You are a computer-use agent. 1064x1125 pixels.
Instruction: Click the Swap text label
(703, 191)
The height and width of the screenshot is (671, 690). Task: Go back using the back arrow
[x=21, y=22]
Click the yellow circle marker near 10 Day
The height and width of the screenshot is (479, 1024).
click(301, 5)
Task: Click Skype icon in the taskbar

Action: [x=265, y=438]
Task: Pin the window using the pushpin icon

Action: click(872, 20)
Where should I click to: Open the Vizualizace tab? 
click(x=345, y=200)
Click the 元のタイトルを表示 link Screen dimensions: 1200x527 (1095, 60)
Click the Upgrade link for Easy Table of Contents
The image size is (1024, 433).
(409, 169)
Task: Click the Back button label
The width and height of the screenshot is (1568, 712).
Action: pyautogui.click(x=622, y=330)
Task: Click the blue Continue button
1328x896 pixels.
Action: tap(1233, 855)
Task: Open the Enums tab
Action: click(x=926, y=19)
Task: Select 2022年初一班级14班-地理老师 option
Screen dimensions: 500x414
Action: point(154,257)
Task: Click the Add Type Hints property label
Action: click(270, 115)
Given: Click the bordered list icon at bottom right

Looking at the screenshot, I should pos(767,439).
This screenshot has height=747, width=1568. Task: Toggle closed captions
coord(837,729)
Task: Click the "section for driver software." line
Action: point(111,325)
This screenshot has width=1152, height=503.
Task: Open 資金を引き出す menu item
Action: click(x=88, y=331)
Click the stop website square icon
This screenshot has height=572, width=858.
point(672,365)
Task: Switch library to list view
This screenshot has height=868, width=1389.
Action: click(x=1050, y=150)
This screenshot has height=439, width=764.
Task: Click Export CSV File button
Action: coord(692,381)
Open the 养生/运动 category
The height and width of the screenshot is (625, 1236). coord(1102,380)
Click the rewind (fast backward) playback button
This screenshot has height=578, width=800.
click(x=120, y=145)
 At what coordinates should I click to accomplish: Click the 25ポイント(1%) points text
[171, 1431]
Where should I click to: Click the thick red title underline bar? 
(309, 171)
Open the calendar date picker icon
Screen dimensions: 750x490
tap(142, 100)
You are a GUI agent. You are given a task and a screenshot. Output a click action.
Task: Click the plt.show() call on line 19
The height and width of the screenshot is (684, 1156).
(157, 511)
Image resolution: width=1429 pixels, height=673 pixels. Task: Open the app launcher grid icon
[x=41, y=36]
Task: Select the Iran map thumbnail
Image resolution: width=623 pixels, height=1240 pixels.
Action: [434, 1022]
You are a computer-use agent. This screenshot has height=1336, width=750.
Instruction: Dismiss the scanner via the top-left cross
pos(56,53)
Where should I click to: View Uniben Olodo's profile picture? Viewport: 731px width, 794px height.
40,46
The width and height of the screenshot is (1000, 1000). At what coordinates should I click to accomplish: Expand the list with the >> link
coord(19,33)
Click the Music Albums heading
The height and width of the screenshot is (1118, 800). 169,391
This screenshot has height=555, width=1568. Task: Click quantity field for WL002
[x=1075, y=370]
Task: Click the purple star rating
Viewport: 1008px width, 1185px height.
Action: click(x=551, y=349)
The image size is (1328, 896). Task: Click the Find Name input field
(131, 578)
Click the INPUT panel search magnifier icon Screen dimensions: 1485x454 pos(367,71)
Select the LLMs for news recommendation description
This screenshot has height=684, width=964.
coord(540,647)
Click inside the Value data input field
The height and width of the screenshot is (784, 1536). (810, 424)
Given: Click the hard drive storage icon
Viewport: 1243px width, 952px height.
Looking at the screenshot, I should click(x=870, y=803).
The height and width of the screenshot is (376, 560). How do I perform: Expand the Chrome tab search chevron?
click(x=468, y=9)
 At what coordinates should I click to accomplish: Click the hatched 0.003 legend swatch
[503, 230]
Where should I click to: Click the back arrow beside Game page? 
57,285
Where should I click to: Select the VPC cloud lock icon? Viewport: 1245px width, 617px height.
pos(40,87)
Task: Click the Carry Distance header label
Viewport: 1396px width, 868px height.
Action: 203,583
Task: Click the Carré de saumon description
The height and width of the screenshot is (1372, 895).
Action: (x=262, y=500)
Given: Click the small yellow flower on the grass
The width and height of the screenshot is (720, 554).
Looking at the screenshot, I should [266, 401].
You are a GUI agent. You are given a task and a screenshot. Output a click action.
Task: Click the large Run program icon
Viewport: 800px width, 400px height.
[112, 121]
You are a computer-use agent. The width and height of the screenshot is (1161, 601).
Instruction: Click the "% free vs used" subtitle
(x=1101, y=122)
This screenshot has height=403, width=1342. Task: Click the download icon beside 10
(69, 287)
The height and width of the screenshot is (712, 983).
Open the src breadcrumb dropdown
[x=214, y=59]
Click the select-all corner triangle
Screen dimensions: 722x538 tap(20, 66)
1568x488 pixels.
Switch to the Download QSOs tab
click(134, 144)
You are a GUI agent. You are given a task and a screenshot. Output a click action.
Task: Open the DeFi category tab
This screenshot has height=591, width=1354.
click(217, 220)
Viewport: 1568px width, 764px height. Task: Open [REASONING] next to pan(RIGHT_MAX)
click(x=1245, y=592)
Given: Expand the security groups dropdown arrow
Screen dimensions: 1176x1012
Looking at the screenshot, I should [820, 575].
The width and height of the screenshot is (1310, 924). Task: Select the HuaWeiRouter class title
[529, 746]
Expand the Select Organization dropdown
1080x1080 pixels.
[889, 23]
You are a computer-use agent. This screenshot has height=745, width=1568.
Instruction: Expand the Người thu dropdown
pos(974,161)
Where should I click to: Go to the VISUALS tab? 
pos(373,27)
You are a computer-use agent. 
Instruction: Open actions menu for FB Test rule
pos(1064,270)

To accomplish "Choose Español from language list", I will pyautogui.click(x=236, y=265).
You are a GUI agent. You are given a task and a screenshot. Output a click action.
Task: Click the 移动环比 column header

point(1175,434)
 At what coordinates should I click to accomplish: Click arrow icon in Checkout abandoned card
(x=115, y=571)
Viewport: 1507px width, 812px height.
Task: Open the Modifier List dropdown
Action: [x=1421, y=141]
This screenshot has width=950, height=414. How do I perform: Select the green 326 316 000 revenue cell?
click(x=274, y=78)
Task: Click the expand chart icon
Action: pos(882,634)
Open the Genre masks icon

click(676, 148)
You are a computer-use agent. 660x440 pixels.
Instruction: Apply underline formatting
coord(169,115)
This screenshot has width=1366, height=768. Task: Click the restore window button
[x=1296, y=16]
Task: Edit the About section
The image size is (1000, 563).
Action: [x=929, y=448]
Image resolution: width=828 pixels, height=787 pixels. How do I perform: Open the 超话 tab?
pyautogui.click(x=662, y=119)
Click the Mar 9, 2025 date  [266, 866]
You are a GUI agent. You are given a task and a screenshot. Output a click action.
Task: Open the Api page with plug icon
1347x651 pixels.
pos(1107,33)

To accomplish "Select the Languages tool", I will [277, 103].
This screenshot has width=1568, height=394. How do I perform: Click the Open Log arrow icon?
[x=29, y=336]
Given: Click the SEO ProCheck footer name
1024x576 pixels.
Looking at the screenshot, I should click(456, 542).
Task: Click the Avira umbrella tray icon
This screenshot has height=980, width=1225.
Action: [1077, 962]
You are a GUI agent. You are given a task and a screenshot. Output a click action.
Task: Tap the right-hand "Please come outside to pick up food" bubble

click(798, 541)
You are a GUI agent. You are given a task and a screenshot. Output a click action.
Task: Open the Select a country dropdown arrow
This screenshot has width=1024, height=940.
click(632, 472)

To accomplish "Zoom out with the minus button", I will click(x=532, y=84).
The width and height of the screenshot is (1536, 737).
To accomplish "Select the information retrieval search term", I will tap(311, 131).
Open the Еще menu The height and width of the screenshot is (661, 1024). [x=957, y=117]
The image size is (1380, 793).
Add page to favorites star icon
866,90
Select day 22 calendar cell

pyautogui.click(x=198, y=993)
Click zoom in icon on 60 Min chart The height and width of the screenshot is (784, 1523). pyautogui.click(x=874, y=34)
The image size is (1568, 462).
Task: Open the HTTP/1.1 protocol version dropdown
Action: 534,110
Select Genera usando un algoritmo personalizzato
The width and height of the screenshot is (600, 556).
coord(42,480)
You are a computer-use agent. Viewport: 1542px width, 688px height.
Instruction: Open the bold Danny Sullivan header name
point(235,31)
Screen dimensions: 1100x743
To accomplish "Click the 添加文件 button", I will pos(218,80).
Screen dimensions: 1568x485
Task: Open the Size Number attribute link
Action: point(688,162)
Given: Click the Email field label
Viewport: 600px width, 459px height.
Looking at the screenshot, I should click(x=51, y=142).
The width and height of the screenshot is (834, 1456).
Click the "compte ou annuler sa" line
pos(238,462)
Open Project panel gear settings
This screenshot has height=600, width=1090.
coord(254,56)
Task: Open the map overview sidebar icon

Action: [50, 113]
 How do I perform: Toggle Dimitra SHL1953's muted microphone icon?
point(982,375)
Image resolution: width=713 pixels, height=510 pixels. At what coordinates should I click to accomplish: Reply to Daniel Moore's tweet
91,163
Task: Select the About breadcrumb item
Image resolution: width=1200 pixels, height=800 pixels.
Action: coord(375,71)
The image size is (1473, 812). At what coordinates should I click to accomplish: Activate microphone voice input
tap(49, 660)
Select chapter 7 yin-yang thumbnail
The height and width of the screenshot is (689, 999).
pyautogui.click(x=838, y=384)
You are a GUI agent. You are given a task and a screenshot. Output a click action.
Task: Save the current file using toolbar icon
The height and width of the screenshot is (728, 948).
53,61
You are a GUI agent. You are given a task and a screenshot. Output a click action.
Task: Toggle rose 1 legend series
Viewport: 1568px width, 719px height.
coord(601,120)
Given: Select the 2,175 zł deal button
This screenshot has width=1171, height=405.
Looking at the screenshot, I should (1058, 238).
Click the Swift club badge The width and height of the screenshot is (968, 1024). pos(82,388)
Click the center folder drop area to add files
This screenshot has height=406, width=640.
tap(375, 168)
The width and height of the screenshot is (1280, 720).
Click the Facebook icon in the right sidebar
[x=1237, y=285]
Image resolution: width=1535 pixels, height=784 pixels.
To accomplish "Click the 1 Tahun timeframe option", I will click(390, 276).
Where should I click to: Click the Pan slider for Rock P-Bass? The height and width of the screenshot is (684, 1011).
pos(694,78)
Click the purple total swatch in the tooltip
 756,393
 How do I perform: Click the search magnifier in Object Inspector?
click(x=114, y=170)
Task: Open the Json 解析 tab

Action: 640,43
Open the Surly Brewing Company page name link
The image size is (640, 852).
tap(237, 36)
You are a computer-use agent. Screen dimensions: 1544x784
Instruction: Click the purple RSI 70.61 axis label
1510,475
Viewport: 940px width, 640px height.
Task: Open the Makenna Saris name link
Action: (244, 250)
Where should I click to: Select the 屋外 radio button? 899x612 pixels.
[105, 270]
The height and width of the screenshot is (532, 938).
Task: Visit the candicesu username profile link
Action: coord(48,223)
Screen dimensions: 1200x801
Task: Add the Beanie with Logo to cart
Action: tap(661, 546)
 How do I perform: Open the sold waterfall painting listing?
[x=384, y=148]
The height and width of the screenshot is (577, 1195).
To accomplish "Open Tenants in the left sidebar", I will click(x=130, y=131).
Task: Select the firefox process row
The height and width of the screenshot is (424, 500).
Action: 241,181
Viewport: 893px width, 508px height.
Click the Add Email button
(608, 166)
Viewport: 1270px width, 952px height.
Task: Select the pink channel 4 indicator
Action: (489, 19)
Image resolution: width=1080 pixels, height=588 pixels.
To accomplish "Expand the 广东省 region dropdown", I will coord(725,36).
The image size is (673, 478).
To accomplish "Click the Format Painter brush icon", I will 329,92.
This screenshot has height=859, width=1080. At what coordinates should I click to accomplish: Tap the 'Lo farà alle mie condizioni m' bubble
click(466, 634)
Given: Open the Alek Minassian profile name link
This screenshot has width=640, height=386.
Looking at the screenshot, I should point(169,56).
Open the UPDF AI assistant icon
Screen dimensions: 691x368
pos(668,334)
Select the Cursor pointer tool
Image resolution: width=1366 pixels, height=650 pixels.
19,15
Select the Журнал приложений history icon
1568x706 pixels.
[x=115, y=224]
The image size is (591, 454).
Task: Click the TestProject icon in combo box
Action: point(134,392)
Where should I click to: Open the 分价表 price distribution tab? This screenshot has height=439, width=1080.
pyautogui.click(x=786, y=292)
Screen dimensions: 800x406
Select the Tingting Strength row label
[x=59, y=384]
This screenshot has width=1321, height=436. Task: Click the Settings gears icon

____________

What this task involves — Pull from the data each line where the string "About" turns up.

Answer box —
Task: Edit the About section
Task: Select the About breadcrumb item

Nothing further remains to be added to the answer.